On the one hand, the only way to keep my space clear is to be my own gatekeeper; to review each submission as it arrives and refuse delivery of inappropriate submissions before you have a chance to see them. On the other hand, if I don't leave an opening through which you can easily enter, I may never see your best thoughts and questions. It is the same dilemma faced on 3a of this tractate. If ownership is shared, the integrity of the roof and entrance may be compromised more than if ownership is held by an individual: "Since a Succah is meant for the use of an individual, rather than of the public, he realizes his responsibility for it and is mindful of its condition. But in the case of a mavoi, which is meant for the public to use, they each rely on each other and they are not mindful of the korah's condition. For as people say: 'A pot in the charge of two cooks is neither hot nor cold'-- i.e., each one relies on the other one to do the necessary work, which as a result never gets done."
Not in Heaven
The Gemara executes a very interesting two-step after putting forward the Baraisa that "One who wishes to act in accordance with Beis Shammai's views may do so" (6b). It asks, how can this be? After all, a Heavenly voice had declared that the Halachah always follows Beis Hillel. Perhaps, it suggests, that this Baraisa dates from before the Heavenly voice? Or perhaps this teaching is the view of R'Yehoshua,"who pays no heed to heavenly voices" (7a).

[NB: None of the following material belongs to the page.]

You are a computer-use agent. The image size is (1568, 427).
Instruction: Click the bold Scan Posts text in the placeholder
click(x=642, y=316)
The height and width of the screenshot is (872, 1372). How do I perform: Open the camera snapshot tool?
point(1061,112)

This lack of respect for Heavenly voices derives from the famous incident of the oven in Bava Metzia (59b), where R'Eliezer's miraculous proofs are all overruled by the very same R'Yehoshua (who cites Scripture to prove that the Torah is "not in Heaven"). ArtScroll's review of the commentaries notes that the difference between the Heavenly declarations in the two cases is that in R'Eliezer's account the Heavenly voice is going against the majority while in Beis Hillel's account it is confirming the will of the majority.

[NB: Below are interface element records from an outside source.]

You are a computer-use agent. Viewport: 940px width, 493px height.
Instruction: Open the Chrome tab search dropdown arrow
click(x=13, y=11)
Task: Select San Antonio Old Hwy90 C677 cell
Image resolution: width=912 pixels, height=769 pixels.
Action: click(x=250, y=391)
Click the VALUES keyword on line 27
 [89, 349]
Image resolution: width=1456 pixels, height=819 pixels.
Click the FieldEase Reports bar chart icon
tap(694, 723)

This is part of a discussion in which the explicit question is whether to be lenient or stringent in determining practice; and what to do if two stringencies (or two leniencies) inherently contradict each other. The bottom line is that one should pick one teacher and follow all his rulings. This is good advice but, of course, not easy advice to follow amidst the uncertainty as to who taught what and in which context!

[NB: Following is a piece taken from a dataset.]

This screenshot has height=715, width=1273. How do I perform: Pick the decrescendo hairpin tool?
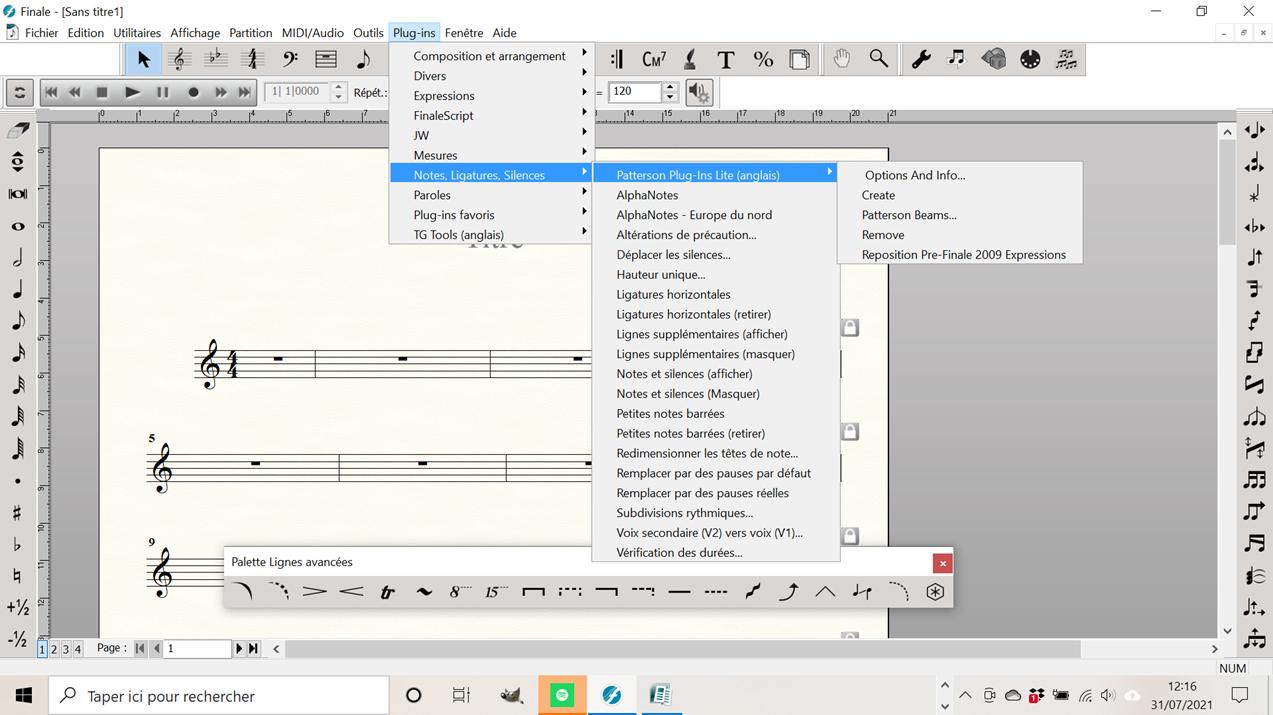coord(315,592)
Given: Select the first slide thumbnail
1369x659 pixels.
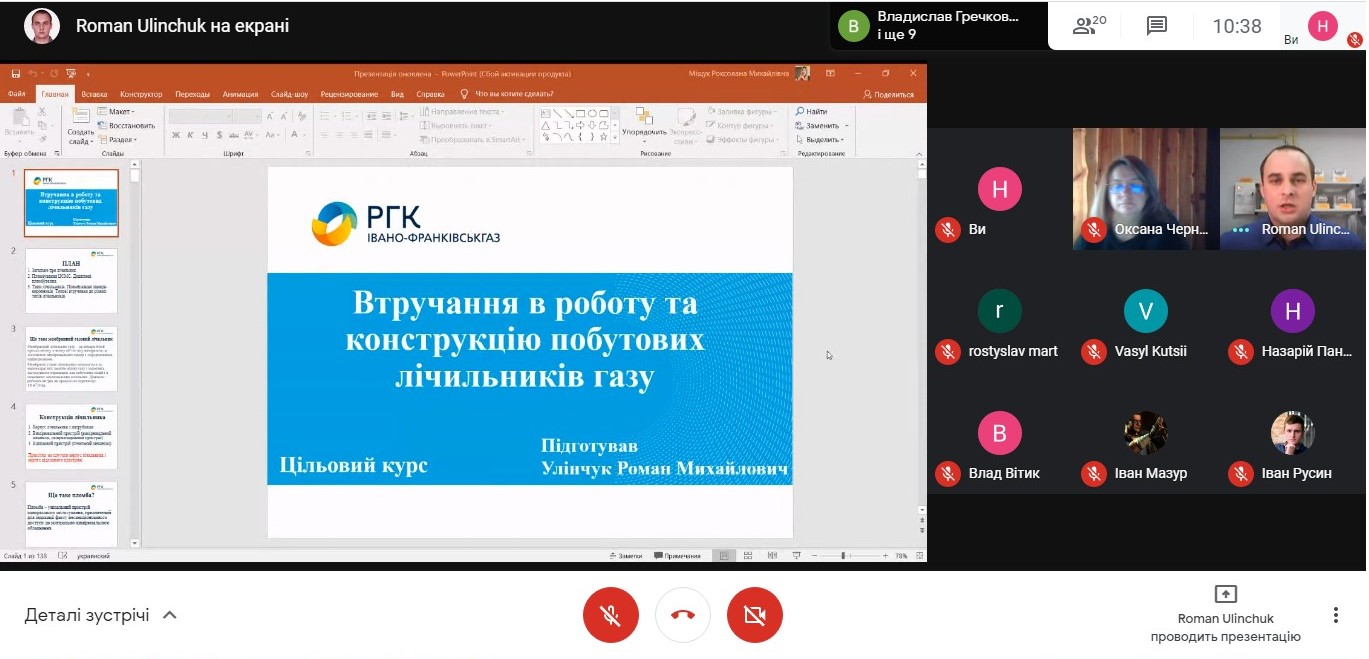Looking at the screenshot, I should (71, 203).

The Gemara accentuates the difficulty by (perhaps mischievously) following the teaching to pick one teacher by two instances of references to multiple rabbis with the same name. On 8b, "Rav Kahana bar Tachlifa cited the following ruling in the name of Rav Kahana bar Manyumi who cited it in the name of Rav Kahana the teacher of Rav . . ." and then "Rav Kahana said . . . 'I, whose name is also Kahana will say something about it. . ." Thus, chosing to follow "Rav Kahana" may lead to the question "Who's on first?"